Gonzalez was intended to face Estrada for a third time this weekend in San Diego, but after Estrada fell ill with COVID-19, 112-pound titleholder Julio Cesar Martinez stepped in on six weeks’ notice. It was a fairly shocking announcement, and one of the rare times in boxing when the intrigue a replacement opponent brings to the table actually makes you forget about the disappointment of losing the originally scheduled bout. It’s a fight Gonzalez admitted he “never expected to happen,” given Martinez was campaigning a weight class beneath him, but he “didn’t want his training camp to (go to waste)” and didn’t hesitate to accept.
Martinez is an all-action, switch-hitting brawler whose ideas about the tempo and territory at which a fight can be fought are sometimes out of line with what most fighters would think is wise, or even possible. Case in point: when recently asked for his opinion on the decision not going Chocolatito’s way in the Estrada rematch, he suggested that Chocolatito “could have applied more pressure.” Gonzalez threw 1,317 punches in the fight.
It’s the exact kind of matchup that could produce yet another classic for the Chocolatito compilation tape.
“I understand and comprehend that sooner or later, I will have to say goodbye,” said Gonzalez in a recent interview filmed by Matchroom. “That's what truly motivates me, to get to that moment. I have some goals to complete in my career and then we'll say no more.”

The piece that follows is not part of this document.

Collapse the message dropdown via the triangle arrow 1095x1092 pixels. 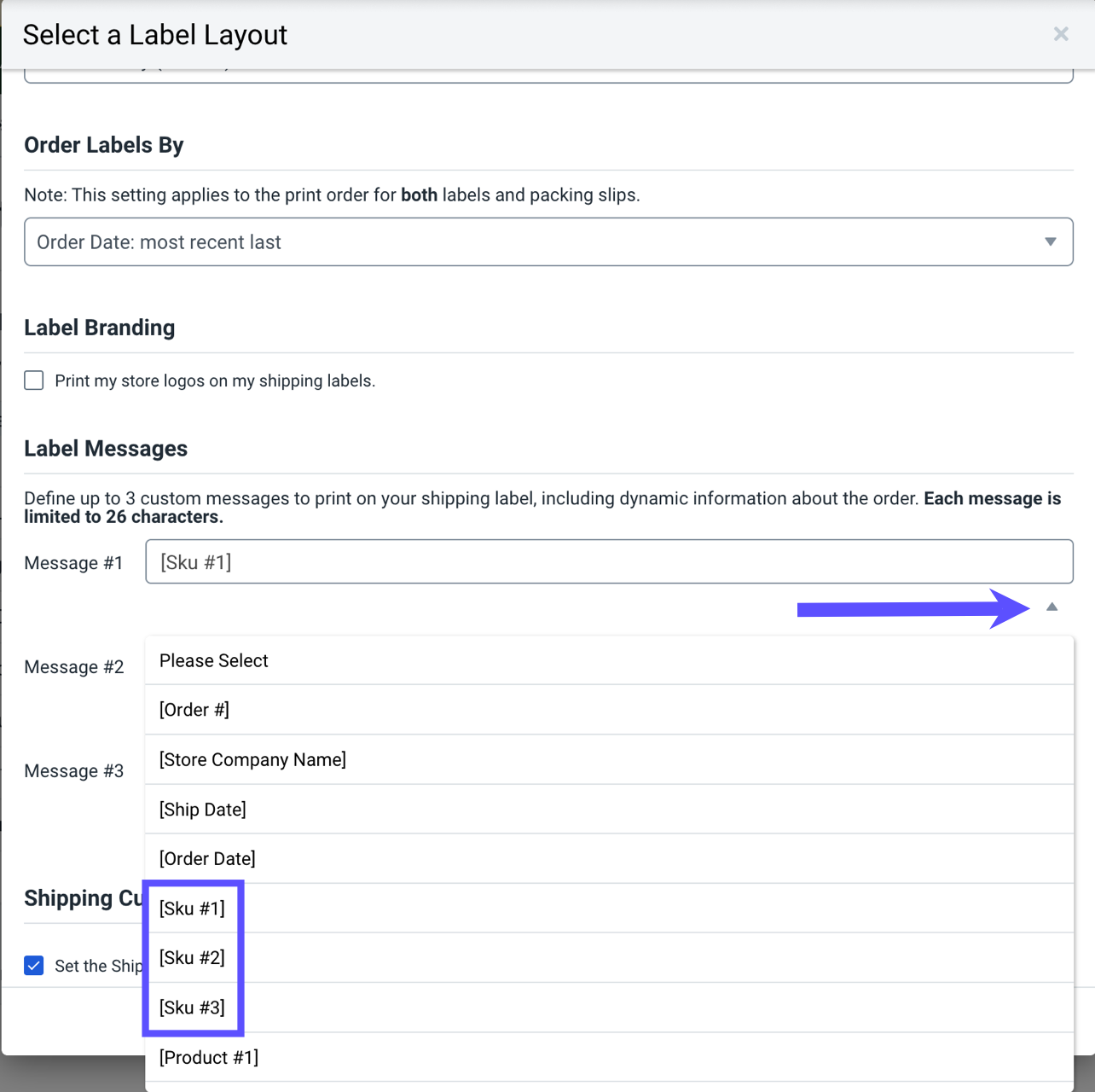[x=1052, y=606]
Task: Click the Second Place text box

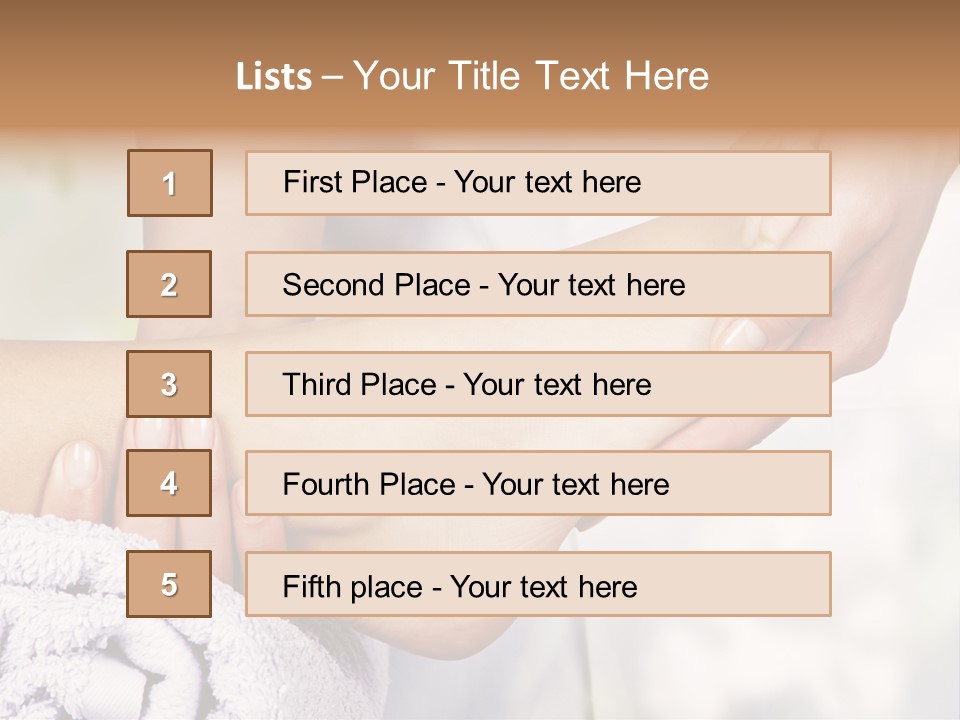Action: coord(538,284)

Chocolatito’s resurgence has happened parallel to the pandemic. One week after his win over Yafai, the world shut down. The boxing world forged ahead, and so did he. In a moment in which we all longed for the things we had before, Chocolatito brought us joy in the ability to watch a fighter we once thought we’d lost, looking just as we’d remembered him.
What looked to me a few years ago like a fighter fatigued by the rigors of the sport was instead a man who had found clarity, and was able to contextualize his own accomplishments. In his own words, Chocolatito is indeed looking forward to the day he retires. Not the act of retiring and not being able to fight anymore, but finding the right moment, the perfect high to go out on.